Isabelle Garabuau-Moussaoui has been working as a social sciences researcher at EDF (Electricité de France) R&D since 2003. She is specialised in the socio-anthropology of consumption and energy-related practices of households and of employees in companies. Until last year, she collaborated with the DEMAND centre (University of Lancaster).
She is piloting a project, the “Trends Lab”, that assumes that innovations are not (only) technologic and that methods to explore trends, innovations, transitions and future(s) have to be interdisciplinary and exploratory. The project is exploring new ways of thinking and working in order to cross social, cultural and demographic trends with transitions in politics and policy, technology and infrastructures, environment and climate.

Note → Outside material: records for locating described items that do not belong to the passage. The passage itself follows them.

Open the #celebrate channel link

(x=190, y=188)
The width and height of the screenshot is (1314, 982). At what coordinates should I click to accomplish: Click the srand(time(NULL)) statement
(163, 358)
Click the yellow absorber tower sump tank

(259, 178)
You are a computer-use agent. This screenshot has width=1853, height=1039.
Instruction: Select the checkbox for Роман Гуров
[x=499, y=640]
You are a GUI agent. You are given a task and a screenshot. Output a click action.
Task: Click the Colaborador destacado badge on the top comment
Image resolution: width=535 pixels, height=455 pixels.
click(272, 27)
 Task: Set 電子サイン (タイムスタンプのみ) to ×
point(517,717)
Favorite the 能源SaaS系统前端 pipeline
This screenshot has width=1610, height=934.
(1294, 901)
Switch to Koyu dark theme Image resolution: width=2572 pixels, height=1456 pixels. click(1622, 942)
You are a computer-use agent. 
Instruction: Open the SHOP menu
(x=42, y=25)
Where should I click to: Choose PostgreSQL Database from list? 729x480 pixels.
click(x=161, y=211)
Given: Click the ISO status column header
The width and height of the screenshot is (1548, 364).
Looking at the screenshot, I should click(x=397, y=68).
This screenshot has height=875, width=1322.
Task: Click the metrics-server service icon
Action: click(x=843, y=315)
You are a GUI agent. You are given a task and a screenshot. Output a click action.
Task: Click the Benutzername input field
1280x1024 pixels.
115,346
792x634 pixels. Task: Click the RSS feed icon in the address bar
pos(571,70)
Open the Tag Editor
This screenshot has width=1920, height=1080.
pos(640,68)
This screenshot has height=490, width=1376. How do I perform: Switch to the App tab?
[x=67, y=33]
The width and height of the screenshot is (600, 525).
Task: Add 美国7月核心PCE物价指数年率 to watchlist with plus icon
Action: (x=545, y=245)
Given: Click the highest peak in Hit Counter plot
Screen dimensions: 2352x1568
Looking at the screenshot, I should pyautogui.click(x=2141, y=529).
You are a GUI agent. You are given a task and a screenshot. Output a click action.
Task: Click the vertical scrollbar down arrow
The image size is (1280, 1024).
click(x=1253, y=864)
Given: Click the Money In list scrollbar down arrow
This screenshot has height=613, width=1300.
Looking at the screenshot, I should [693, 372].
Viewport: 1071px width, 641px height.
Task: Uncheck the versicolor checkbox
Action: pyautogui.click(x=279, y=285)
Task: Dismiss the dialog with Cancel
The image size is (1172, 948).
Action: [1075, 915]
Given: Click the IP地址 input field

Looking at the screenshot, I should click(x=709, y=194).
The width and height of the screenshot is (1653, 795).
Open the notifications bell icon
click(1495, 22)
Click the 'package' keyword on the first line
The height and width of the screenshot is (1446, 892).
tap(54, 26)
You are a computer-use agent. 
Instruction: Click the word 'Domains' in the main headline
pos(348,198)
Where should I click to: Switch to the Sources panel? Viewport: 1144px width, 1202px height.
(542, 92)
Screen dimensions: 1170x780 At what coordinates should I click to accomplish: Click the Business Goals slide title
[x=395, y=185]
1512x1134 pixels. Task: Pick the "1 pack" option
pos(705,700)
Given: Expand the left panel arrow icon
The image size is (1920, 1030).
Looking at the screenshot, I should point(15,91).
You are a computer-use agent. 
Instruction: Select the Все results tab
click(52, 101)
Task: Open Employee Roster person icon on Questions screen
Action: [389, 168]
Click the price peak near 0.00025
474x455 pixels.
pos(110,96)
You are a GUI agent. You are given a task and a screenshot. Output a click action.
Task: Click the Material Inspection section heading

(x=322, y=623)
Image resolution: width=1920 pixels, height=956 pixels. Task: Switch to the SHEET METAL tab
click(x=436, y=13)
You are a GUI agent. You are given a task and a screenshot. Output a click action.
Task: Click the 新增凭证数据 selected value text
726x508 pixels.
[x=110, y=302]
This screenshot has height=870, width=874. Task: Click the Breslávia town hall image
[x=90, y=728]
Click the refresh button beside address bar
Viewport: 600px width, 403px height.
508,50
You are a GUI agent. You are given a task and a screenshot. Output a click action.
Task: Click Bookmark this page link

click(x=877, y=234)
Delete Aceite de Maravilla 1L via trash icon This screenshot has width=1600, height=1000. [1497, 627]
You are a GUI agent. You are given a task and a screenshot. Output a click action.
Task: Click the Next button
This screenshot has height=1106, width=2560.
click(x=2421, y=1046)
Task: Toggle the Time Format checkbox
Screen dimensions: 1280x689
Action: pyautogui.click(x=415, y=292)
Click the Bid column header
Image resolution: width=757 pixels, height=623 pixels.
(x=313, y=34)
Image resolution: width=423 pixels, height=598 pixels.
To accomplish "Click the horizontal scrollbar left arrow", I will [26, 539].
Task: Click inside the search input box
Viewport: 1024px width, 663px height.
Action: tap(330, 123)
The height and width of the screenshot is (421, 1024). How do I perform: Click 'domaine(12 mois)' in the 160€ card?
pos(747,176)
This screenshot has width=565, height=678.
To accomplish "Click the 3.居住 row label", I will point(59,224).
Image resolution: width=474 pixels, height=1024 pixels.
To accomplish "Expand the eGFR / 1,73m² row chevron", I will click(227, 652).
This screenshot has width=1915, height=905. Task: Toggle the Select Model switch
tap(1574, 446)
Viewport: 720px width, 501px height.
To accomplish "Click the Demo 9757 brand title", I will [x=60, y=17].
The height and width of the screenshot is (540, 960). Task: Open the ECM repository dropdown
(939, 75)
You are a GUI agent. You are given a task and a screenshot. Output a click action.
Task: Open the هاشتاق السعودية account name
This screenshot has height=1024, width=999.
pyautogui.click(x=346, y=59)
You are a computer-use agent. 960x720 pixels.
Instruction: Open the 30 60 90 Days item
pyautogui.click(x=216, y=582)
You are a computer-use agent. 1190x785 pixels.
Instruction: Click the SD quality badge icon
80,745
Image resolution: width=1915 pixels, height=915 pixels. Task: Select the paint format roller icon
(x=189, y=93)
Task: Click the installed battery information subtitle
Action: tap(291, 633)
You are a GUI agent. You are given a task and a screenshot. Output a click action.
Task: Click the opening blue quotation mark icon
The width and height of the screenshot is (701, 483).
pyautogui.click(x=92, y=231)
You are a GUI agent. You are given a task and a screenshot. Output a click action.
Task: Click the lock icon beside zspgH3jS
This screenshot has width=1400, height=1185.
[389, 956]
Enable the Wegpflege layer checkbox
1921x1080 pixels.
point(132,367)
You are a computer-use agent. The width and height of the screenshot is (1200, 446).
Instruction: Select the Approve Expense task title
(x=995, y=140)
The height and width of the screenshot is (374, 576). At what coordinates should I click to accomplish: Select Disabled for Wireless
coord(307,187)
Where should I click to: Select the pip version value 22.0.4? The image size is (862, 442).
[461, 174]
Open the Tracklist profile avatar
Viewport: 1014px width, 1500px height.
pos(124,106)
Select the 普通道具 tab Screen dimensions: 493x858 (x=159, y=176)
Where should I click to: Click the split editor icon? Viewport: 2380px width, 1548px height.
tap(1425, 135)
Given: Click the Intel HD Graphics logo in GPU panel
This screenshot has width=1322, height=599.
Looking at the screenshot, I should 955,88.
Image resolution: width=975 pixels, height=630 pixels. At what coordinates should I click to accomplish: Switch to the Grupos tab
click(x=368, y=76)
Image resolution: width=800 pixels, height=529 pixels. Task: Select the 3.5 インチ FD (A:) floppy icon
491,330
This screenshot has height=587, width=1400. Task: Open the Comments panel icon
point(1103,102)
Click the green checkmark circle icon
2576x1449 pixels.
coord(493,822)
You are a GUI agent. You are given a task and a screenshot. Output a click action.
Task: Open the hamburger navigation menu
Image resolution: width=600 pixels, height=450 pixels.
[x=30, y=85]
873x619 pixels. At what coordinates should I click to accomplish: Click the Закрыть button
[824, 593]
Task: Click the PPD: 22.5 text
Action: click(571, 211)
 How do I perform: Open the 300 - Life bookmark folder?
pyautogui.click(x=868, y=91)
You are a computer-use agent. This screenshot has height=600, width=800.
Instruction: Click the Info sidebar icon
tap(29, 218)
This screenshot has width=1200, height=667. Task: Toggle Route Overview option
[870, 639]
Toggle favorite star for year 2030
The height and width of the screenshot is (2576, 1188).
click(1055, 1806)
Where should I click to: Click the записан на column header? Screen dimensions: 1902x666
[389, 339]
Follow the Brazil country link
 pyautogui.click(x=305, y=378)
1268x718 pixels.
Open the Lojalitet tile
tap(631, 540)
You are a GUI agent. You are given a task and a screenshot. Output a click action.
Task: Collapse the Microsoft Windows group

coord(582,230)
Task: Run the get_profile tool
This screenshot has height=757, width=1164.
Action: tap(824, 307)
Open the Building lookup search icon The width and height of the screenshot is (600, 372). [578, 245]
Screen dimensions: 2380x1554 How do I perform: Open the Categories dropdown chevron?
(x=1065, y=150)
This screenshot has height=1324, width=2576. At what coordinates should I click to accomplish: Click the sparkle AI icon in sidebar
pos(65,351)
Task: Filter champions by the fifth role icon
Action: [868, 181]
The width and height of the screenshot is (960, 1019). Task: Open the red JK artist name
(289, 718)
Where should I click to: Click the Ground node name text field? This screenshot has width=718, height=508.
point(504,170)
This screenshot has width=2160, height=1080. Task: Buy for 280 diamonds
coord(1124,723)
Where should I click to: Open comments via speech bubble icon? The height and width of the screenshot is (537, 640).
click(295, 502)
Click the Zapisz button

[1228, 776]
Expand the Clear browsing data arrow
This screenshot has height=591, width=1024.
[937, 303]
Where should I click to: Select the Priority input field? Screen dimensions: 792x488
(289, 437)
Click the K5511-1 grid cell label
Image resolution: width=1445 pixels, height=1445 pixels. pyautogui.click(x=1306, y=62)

The workshop is an opportunity to discuss the process that the “Trends Lab” is developing and also to collectively develop new insights and initiatives (an international network to explore social innovations, for instance?) or to explore methods, as the “what if” history, the design thinking, the relationship between fiction and social sciences, etc.
Georgia Newmarch is a doctoral researcher at Lancaster University’s Institute for Social Futures. She has an MA(RCA) in History of Design from the Royal College of Art/Victoria and Albert Museum.
Her current research engages with everyday futures through electrical blackouts and power failure in Britain, using historical, present and anticipating future scenarios. Building on her previous research about cultures surrounding coal and the design of industrial action, she considers the implications that disruption has on everyday lives by combining many different elements and disciplinary perspectives, such as social history, sociology and design theory. By approaching concepts such as boundaries between objects, the environment, energy, human bodies, human relations and human action she hopes to develop new approaches to technology, innovation and resilience.
Ida Nilstad Pettersen is an associate professor at the Department of Product Design of the Norwegian University of Science and Technology, NTNU, in Trondheim, Norway. She holds a PhD degree in industrial design engineering from the same university, specialising in ecological design.
Her research is concerned with everyday futures as it addresses the role of design in fostering change in the everyday practices of citizens and professionals. She has explored this issue drawing on design and social practice theory, and through case studies on design activity in industry, selected household practices, energy management and use in non-residential buildings, and the transformation of public health and care services. A current research interest is sustainable urban development. In the network, she hopes to learn and develop new ideas about how everyday futures are and can be collectively constructed.